Stored items:
>>>
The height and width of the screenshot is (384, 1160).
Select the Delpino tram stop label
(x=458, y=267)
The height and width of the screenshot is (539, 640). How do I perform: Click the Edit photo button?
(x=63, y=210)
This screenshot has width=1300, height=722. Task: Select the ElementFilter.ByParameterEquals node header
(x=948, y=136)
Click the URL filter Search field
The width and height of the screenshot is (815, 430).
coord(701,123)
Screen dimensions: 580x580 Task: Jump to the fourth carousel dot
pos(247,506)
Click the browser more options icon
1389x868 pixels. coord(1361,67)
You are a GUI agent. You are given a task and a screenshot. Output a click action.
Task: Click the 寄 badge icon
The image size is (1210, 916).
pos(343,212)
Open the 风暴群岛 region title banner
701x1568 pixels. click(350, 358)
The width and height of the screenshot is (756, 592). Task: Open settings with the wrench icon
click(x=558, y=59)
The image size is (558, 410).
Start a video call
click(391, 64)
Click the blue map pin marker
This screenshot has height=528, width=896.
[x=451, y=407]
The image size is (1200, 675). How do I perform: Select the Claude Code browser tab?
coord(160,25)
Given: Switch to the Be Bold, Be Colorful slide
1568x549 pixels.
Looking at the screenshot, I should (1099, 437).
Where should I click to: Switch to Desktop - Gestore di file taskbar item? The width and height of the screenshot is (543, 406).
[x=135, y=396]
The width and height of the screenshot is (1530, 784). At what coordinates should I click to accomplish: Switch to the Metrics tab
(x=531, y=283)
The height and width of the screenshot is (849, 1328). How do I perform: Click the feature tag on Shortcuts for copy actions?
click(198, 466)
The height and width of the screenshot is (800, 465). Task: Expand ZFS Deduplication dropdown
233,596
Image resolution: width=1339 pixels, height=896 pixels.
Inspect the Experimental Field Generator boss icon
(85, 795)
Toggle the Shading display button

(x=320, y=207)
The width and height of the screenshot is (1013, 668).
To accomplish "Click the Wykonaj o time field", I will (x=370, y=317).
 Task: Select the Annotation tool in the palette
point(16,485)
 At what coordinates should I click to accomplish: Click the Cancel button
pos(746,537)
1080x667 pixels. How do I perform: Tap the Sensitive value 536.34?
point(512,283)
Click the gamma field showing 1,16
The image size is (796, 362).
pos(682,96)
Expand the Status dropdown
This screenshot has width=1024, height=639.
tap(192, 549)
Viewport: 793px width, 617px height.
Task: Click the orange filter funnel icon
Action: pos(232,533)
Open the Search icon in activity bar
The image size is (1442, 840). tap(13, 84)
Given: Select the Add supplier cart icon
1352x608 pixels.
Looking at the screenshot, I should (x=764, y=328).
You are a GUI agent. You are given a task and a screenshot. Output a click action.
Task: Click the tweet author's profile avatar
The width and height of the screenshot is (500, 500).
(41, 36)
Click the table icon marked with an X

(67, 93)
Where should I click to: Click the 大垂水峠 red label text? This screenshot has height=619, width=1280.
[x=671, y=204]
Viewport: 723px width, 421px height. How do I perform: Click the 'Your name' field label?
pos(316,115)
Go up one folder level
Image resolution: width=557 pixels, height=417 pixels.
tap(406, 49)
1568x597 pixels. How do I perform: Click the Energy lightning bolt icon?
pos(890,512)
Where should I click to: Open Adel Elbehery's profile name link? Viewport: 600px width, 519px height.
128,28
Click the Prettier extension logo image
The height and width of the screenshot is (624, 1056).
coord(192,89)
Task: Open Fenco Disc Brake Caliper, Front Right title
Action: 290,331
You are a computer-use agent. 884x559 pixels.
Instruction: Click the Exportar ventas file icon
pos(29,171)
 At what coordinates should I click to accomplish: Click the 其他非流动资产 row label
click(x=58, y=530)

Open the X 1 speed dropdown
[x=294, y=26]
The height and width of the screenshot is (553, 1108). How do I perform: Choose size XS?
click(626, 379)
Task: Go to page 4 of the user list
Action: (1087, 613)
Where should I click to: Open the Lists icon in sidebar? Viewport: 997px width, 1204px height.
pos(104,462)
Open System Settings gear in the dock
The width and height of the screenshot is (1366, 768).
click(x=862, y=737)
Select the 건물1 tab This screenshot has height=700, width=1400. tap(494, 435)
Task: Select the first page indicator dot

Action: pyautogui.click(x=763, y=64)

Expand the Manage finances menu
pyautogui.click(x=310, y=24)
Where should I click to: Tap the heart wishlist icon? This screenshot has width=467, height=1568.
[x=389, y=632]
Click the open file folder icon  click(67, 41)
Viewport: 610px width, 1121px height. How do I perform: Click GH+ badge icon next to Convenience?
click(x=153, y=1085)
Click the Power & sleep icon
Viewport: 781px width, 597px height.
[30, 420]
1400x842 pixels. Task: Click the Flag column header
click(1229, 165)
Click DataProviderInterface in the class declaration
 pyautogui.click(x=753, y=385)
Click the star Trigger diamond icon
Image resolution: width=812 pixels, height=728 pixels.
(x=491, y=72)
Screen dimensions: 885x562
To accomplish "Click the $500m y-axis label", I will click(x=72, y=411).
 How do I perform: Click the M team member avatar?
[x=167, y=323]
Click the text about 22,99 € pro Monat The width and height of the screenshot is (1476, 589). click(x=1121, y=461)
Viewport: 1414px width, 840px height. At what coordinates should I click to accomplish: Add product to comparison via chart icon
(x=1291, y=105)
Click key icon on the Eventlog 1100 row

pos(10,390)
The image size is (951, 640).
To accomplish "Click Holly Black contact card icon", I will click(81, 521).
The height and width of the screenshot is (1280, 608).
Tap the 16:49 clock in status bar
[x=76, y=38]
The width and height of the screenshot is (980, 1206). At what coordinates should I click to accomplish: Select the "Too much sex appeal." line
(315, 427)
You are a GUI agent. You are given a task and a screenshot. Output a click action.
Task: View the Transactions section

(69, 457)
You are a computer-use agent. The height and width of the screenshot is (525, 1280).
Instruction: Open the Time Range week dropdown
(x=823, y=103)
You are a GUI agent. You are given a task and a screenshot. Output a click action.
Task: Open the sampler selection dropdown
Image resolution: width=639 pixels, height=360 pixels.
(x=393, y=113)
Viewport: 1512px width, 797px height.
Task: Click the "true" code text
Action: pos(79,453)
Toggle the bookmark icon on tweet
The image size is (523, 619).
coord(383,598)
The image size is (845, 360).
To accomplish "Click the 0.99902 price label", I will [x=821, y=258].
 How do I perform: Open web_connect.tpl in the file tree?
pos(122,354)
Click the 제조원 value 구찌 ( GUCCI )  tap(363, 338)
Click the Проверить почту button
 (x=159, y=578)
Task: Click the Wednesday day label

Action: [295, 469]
<<<
• [TASK STATEMENT] Every line above in which the word "folder" is present must be copied into the answer.

• [ANSWER AREA]
Go up one folder level
Click the open file folder icon  click(67, 41)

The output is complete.